In [1]:
# This Python 3 environment comes with many helpful analytics libraries installed
# It is defined by the kaggle/python docker image: https://github.com/kaggle/docker-python
# For example, here's several helpful packages to load in 

import numpy as np # linear algebra
import pandas as pd # data processing, CSV file I/O (e.g. pd.read_csv)

# Input data files are available in the "../input/" directory.
# For example, running this (by clicking run or pressing Shift+Enter) will list the files in the input directory

from subprocess import check_output
print(check_output(["ls", "../input"]).decode("utf8"))

# Any results you write to the current directory are saved as output.

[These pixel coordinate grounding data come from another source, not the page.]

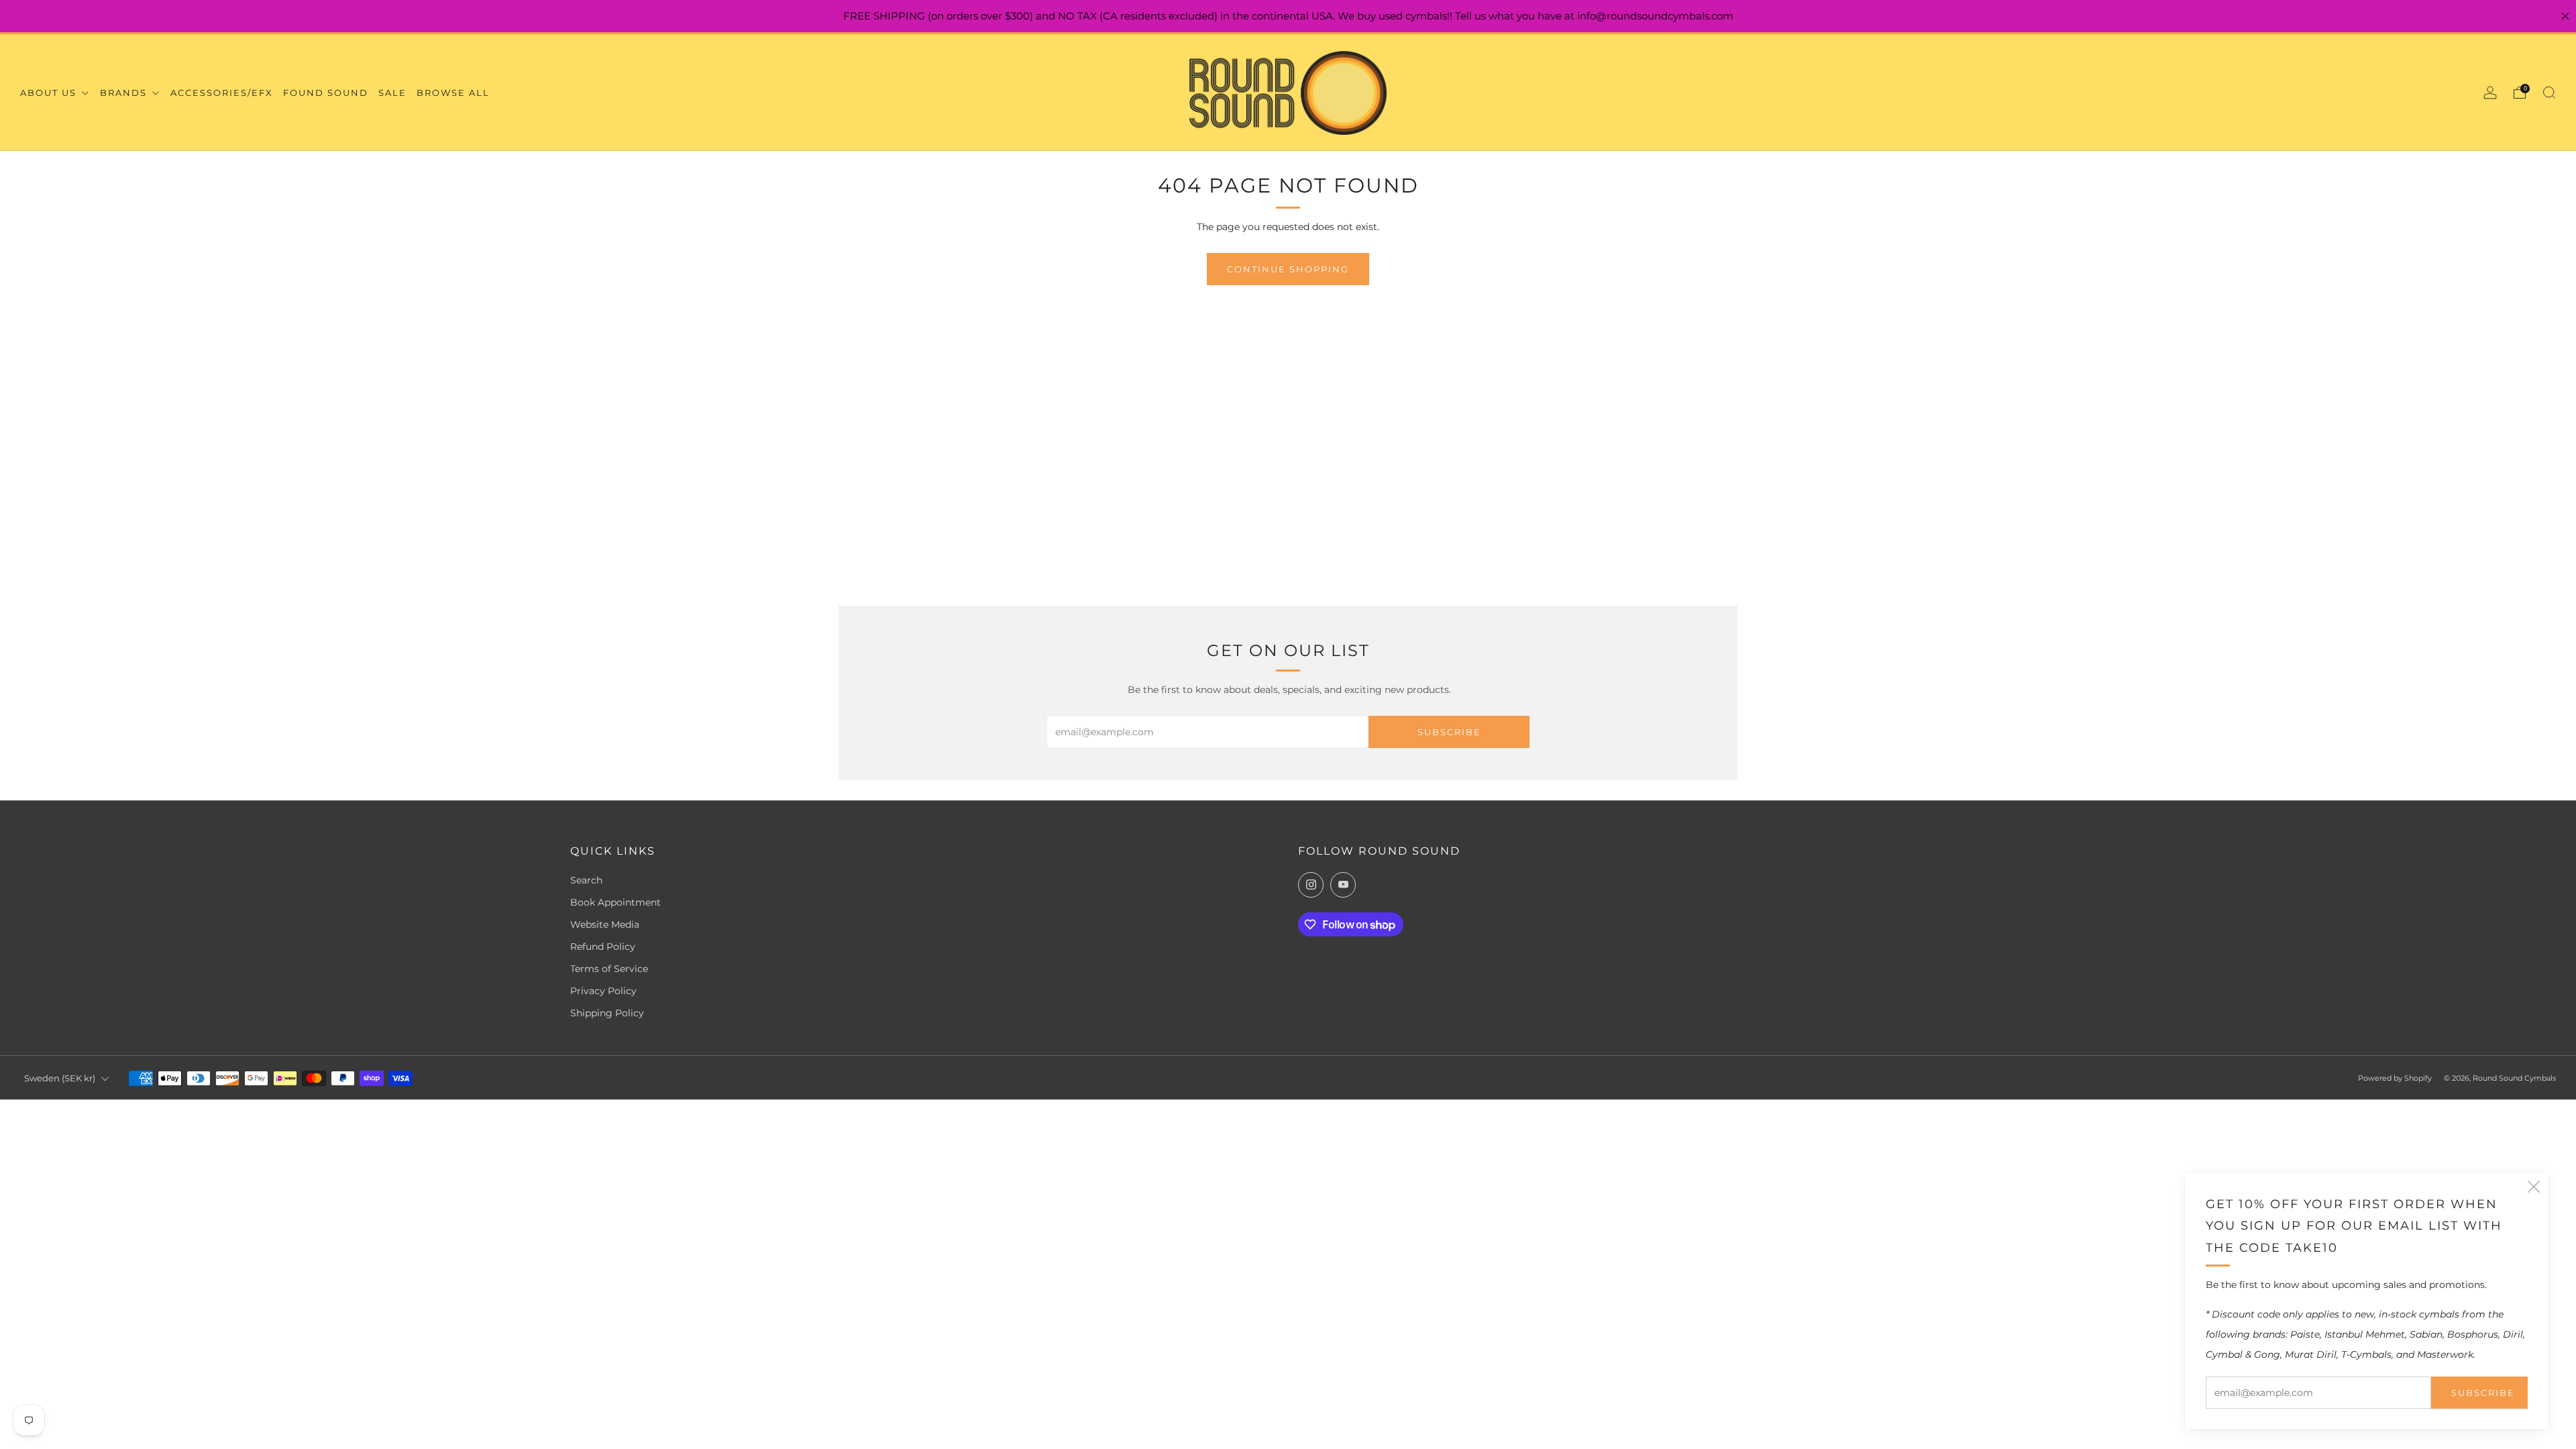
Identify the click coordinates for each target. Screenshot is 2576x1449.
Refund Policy (602, 947)
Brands (125, 92)
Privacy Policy (603, 991)
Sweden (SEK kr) (59, 1078)
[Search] (2549, 92)
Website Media (604, 924)
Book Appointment (615, 902)
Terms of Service (609, 969)
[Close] (2565, 16)
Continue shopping (1288, 269)
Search (586, 880)
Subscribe (2483, 1392)
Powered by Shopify (2395, 1078)
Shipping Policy (607, 1013)
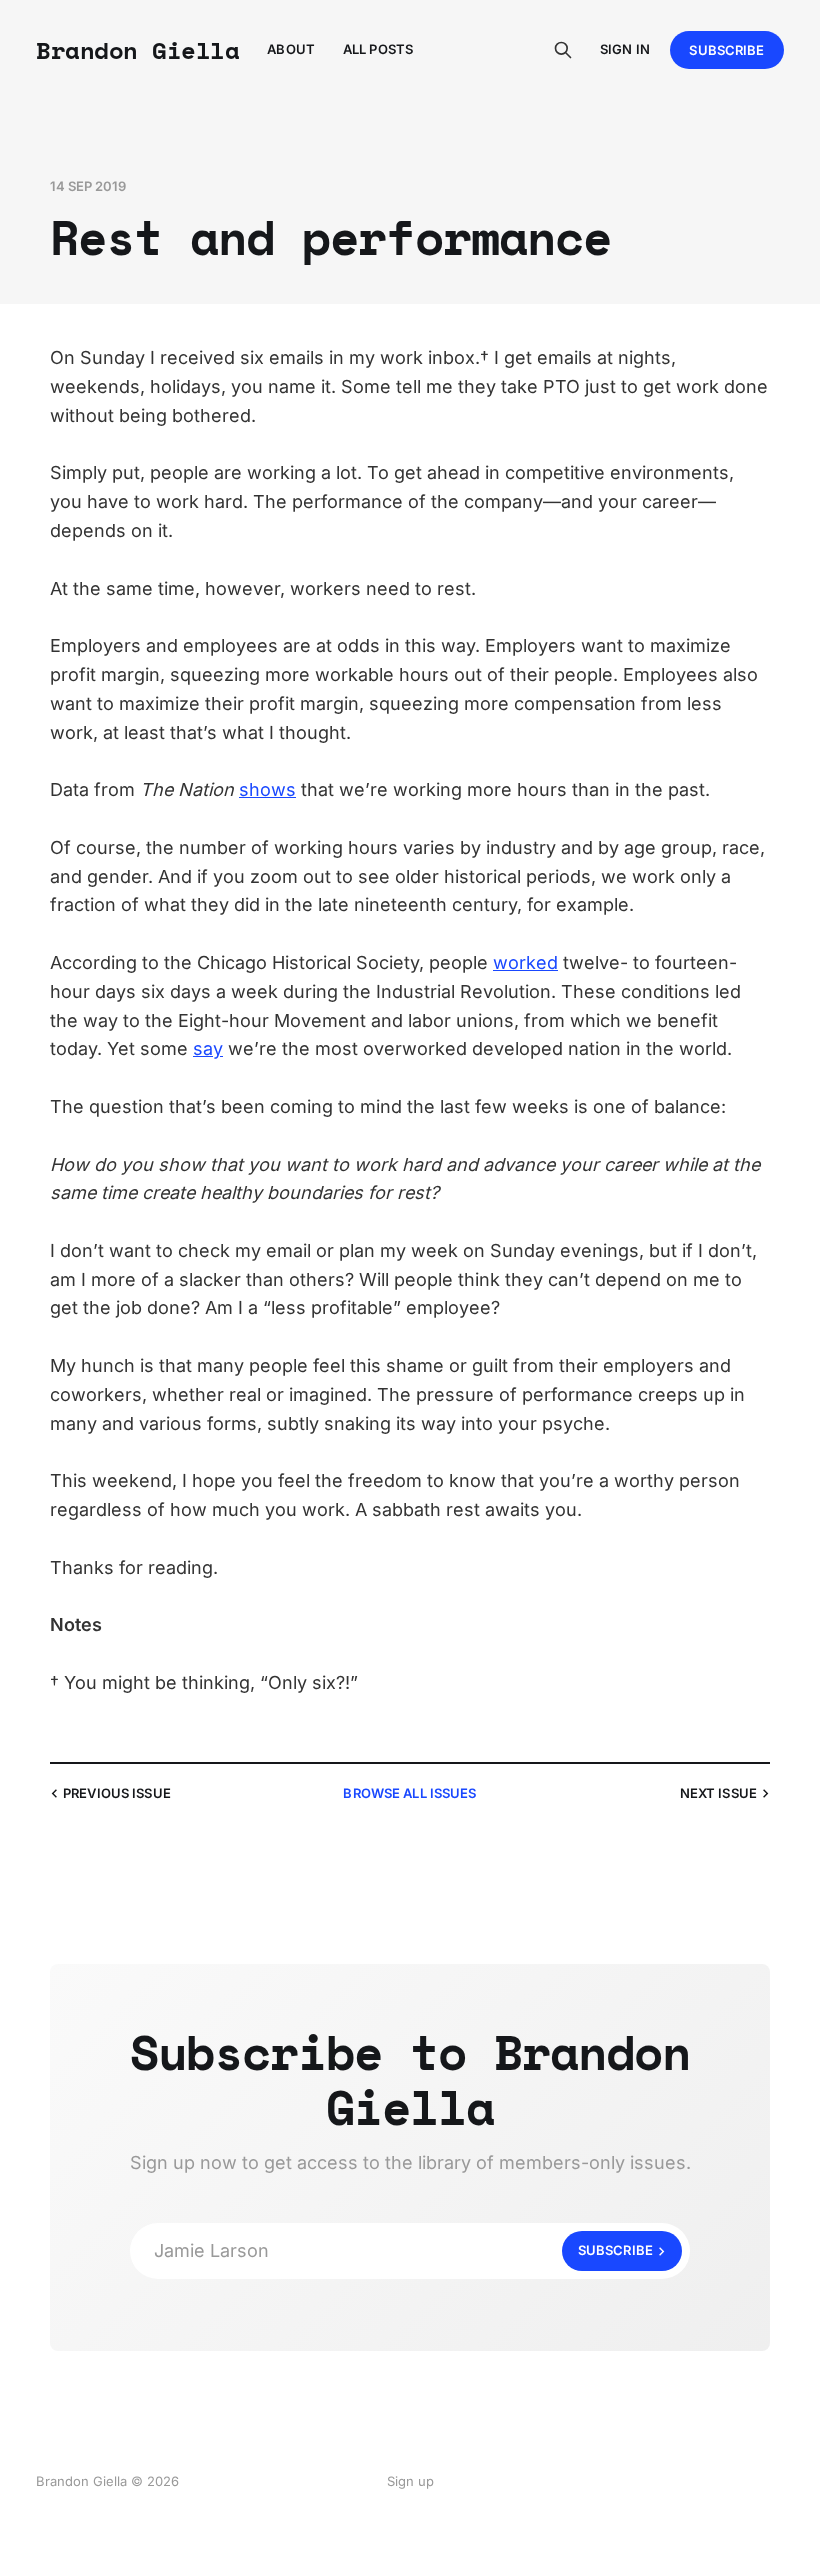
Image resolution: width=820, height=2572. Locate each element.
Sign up (410, 2481)
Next (718, 1793)
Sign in (625, 49)
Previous (117, 1793)
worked (525, 962)
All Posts (378, 49)
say (208, 1048)
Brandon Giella (137, 50)
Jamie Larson (403, 2250)
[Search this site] (563, 50)
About (291, 49)
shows (267, 789)
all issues (409, 1793)
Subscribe (726, 50)
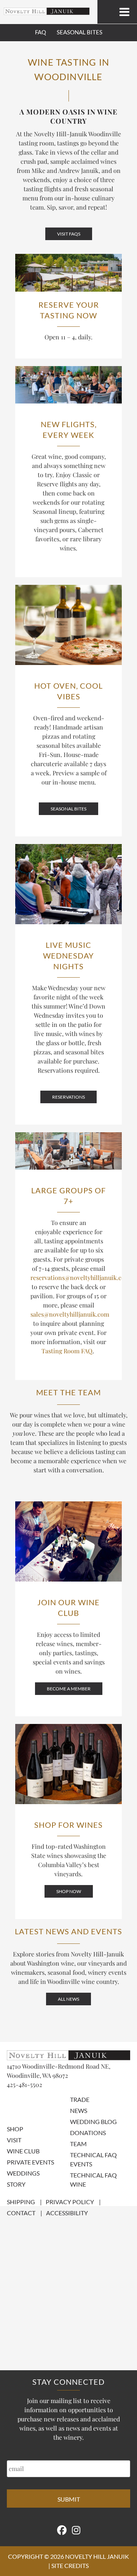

train = pd.read_csv('../input/train.csv')
holdout = pd.read_csv('../input/test.csv')

gender_submission.csv
test.csv
train.csv



**Dataset Overview**

In [2]:
train.head()

Unnamed: 0,PassengerId,Survived,Pclass,Name,Sex,Age,SibSp,Parch,Ticket,Fare,Cabin,Embarked
0,1,0,3,"Braund, Mr. Owen Harris",male,22.0,1,0,A/5 21171,7.25,,S
1,2,1,1,"Cumings, Mrs. John Bradley (Florence Briggs Th...",female,38.0,1,0,PC 17599,71.2833,C85,C
2,3,1,3,"Heikkinen, Miss. Laina",female,26.0,0,0,STON/O2. 3101282,7.925,,S
3,4,1,1,"Futrelle, Mrs. Jacques Heath (Lily May Peel)",female,35.0,1,0,113803,53.1,C123,S
4,5,0,3,"Allen, Mr. William Henry",male,35.0,0,0,373450,8.05,,S


**Preprocessing tha data**

In [3]:
def preprocess(df):
# Missing data
    df["Fare"] = df["Fare"].fillna(train["Fare"].mean())
    df["Embarked"] = df["Embarked"].fillna("S")
    
# Age
    df["Age"] = df["Age"].fillna(-0.5)
    cut_points = [-1,0,5,12,18,35,60,100]
    label_names = ["Missing","Infant","Child","Teenager","Young Adult","Adult","Senior"]
    df["Age_categories"] = pd.cut(df["Age"],cut_points,labels=label_names)
    
# Fare
    cut_points = [-1,12,50,100,1000]
    label_names = ["0-12","12-50","50-100","100+"]
    df["Fare_categories"] = pd.cut(df["Fare"],cut_points,labels=label_names)
    
# Cabin
    df["Cabin_type"] = df["Cabin"].str[0]
    df["Cabin_type"] = df["Cabin_type"].fillna("Unknown")
    df = df.drop('Cabin',axis=1)
    
    return df

def create_dummies(df,column_name):
    dummies = pd.get_dummies(df[column_name],prefix=column_name)
    df = pd.concat([df,dummies],axis=1)
    return df

In [4]:
def preprocess2(df):
    df = preprocess(df)

    for col in ["Age_categories","Fare_categories",
                "Cabin_type","Sex"]:
        df = create_dummies(df,col)
    
    return df

train = preprocess2(train)
holdout = preprocess2(holdout)

**Selecting the Best-Performing Features**

In [5]:
from sklearn.ensemble import RandomForestClassifier
from sklearn.feature_selection import RFECV
# select numerical columns and remove columns with null value
train = train.select_dtypes([np.number]).dropna(axis = 1)
all_X = train.drop(["PassengerId","Survived"], axis = 1)
all_y = train["Survived"]

clf = RandomForestClassifier(random_state = 1)
selector = RFECV(clf, cv = 10)
selector.fit(all_X, all_y)

best_columns = list(all_X.columns[selector.support_])
print(best_columns)

['Pclass', 'Age', 'SibSp', 'Parch', 'Fare', 'Age_categories_Missing', 'Age_categories_Infant', 'Age_categories_Child', 'Age_categories_Teenager', 'Age_categories_Young Adult', 'Age_categories_Adult', 'Fare_categories_0-12', 'Fare_categories_12-50', 'Fare_categories_50-100', 'Cabin_type_B', 'Cabin_type_E', 'Cabin_type_Unknown', 'Sex_female', 'Sex_male']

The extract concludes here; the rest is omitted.